= Exercise details =
Please repeat, from the entries that follow, the lines from the one containing "Given: Select the T cells CD4 naive point" through the one containing "This screenshot has width=800, height=700." exactly, adding nothing.

= Records for the task =
------------------------------------------------------------------------

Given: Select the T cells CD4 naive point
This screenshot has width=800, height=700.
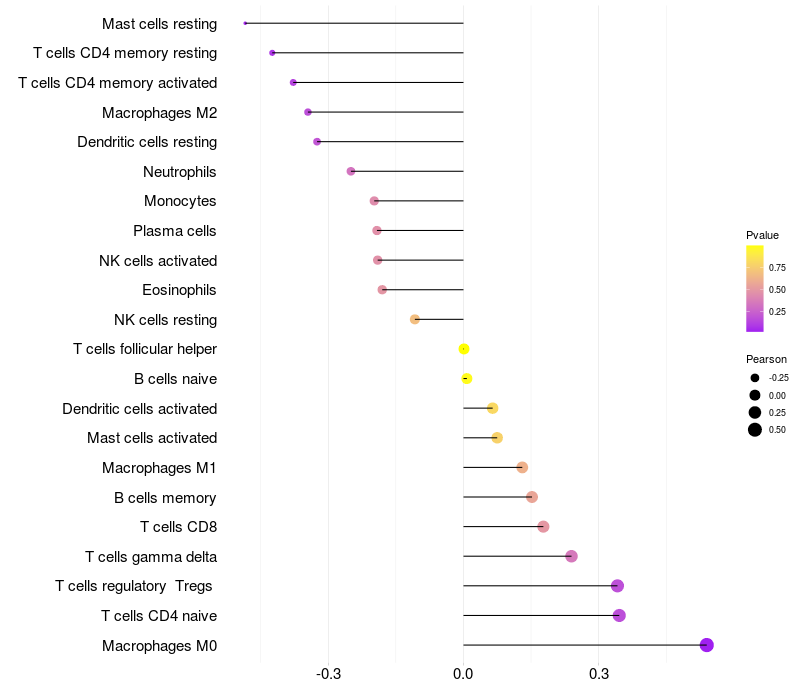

------------------------------------------------------------------------

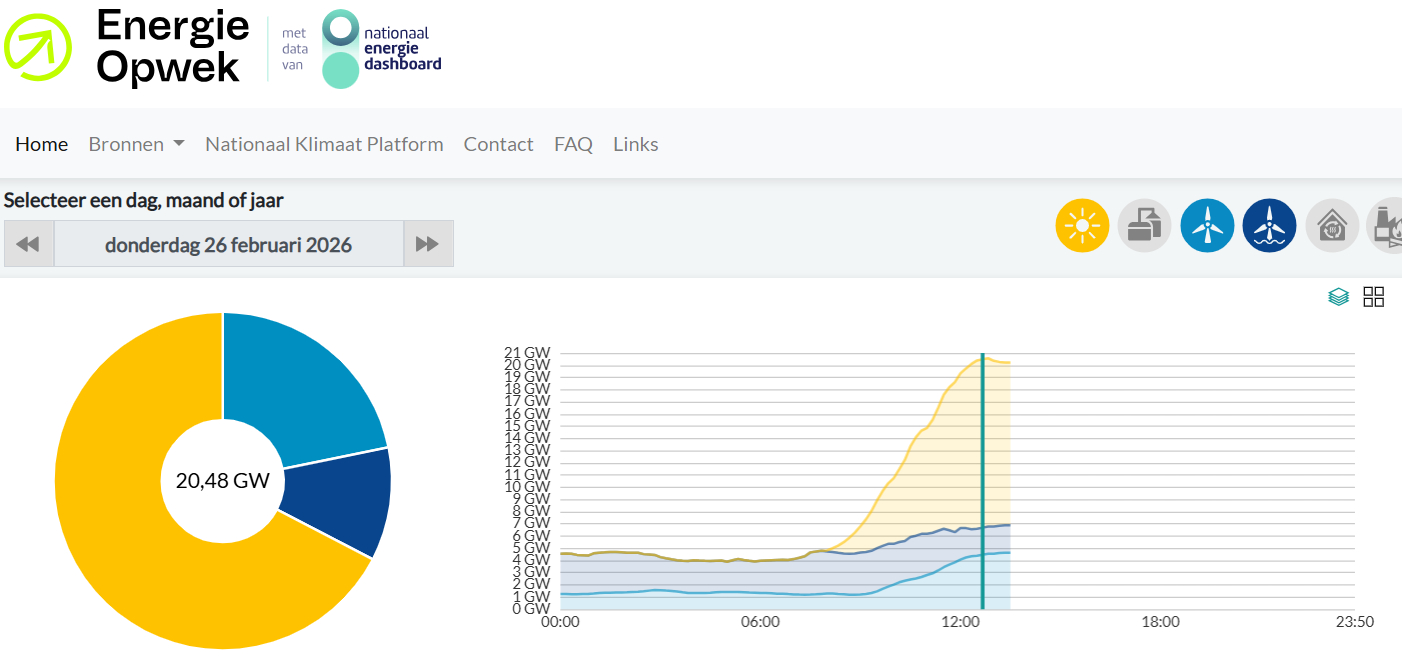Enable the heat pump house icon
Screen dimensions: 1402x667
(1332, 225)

------------------------------------------------------------------------

= Output of the task =
Given: Select the T cells CD4 naive point
This screenshot has width=800, height=700.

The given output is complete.